DESCRIPTION OF THE TASK: Find the word "text" in the records and copy every line where it occurs.

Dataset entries
-------------------------

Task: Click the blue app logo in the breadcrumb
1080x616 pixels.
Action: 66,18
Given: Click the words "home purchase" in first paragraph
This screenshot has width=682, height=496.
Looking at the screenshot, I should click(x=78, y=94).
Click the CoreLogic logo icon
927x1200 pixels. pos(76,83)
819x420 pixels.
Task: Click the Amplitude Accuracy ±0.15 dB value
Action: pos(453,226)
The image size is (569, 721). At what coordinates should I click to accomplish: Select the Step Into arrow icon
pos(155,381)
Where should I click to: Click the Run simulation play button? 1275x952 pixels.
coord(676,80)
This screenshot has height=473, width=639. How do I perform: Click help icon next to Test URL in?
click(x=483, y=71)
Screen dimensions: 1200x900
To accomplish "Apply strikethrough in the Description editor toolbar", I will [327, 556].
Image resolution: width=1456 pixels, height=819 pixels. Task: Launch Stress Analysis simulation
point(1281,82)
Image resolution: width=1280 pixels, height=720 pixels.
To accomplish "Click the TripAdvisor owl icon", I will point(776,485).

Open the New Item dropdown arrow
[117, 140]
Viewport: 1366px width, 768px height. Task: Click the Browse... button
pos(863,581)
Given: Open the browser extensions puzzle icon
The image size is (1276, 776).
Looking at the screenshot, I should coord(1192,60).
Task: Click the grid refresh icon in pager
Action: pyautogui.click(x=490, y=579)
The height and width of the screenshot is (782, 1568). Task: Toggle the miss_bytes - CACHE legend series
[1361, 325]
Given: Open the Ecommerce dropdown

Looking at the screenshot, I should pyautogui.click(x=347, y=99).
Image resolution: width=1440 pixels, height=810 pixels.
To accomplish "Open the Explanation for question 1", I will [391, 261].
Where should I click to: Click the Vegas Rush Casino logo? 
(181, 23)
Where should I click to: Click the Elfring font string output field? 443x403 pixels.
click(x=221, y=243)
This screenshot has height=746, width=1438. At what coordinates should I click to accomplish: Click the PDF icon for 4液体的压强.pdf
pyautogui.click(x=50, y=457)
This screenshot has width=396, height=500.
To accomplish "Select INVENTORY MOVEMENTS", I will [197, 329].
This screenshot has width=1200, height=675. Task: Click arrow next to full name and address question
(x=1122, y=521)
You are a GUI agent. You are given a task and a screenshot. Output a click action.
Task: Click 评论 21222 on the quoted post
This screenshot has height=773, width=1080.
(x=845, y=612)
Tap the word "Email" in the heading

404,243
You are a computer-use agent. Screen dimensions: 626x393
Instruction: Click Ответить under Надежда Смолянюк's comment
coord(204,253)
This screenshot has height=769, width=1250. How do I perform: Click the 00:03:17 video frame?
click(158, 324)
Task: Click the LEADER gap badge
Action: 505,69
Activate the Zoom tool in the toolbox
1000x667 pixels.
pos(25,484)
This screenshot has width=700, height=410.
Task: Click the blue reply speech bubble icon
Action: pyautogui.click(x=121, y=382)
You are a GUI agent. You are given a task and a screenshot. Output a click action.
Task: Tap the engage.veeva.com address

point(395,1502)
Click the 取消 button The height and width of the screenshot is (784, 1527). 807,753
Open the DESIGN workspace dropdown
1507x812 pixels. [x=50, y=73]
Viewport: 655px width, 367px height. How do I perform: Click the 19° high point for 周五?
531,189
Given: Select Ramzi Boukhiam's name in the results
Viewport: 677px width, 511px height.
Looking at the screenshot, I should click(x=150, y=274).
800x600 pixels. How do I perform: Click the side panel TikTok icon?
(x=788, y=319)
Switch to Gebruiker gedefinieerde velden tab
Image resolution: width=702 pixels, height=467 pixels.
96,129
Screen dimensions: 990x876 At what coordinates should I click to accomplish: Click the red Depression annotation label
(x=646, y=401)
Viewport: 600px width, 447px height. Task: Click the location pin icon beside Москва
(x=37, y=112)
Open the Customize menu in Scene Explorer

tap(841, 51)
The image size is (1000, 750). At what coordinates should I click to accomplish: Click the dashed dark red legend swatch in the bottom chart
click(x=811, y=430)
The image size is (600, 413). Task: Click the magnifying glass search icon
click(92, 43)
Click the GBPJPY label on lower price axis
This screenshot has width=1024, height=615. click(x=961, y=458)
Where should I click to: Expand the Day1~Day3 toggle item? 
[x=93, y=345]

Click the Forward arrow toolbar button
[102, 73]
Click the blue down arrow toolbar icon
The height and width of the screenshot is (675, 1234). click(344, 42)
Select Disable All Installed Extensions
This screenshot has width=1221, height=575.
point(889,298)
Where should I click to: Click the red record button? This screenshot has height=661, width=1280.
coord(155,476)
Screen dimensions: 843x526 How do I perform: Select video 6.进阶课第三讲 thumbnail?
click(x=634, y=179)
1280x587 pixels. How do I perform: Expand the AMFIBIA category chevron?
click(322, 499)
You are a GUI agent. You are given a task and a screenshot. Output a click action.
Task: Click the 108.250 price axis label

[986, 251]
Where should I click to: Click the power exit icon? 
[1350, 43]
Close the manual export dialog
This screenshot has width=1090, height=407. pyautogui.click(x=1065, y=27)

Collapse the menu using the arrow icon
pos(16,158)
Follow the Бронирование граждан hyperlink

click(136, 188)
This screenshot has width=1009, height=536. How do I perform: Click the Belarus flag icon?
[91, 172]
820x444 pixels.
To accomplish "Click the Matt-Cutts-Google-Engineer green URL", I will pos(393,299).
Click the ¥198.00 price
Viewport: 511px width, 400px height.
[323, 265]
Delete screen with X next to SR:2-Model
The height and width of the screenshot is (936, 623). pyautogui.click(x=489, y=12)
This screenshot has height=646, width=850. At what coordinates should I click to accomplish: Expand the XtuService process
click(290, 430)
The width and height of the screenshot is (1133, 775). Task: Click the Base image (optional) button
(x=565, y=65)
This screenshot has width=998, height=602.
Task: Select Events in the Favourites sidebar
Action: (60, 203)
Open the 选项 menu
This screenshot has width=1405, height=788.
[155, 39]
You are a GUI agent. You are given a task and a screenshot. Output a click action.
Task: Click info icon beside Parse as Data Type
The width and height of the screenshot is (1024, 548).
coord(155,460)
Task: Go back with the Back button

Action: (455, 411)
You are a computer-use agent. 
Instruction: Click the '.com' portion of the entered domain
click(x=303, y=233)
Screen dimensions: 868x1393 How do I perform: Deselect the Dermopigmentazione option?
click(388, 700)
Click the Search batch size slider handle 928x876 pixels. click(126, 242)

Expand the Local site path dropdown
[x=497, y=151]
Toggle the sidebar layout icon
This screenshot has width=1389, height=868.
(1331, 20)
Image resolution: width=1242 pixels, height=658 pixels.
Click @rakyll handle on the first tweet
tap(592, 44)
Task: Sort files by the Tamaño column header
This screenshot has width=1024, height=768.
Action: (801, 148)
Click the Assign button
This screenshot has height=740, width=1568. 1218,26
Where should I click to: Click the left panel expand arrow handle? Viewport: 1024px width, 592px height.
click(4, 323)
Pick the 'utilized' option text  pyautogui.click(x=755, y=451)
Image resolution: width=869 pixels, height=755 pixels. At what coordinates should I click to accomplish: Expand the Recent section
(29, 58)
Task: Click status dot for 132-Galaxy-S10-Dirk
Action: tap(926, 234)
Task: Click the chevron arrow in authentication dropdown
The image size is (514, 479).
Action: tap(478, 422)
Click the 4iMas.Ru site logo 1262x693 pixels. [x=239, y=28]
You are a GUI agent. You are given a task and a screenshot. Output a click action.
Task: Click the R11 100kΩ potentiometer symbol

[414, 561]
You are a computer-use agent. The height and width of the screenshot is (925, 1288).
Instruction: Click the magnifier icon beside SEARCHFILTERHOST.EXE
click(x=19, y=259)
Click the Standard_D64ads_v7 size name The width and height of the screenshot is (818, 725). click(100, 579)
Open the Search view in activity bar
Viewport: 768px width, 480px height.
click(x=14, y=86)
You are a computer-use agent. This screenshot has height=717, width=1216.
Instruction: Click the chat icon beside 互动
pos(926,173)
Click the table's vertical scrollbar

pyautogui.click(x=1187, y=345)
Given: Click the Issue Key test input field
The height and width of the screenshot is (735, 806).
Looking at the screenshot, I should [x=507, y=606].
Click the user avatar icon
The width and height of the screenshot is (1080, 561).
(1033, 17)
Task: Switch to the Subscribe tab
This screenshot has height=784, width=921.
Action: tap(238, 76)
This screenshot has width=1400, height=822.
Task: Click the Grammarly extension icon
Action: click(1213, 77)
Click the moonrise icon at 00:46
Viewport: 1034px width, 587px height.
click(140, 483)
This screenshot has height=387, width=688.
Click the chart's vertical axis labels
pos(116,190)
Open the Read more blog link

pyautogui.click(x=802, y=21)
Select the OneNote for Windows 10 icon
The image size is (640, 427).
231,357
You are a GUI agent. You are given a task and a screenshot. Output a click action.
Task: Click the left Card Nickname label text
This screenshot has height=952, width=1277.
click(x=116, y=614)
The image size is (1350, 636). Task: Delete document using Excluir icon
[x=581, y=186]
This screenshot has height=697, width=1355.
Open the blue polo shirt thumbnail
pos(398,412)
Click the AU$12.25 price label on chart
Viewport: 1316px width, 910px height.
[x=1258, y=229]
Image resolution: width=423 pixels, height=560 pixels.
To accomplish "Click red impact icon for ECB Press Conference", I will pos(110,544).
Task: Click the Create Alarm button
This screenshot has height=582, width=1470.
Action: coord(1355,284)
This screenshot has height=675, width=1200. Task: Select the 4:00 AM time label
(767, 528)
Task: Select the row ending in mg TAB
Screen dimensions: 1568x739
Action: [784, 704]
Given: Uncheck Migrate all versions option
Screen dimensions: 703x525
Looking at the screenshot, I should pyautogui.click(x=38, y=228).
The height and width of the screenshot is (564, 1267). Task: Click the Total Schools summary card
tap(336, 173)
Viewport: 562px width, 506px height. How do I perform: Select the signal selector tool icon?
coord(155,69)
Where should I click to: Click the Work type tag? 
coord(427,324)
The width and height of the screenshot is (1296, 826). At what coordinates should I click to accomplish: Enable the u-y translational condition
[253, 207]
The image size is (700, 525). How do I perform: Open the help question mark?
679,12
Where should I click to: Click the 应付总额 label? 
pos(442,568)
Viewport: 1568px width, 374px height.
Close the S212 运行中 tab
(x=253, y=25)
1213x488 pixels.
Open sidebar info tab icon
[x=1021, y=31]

-------------------------

RESULT FOR THIS TASK:
Pick the 'utilized' option text  pyautogui.click(x=755, y=451)
Task: Click the left Card Nickname label text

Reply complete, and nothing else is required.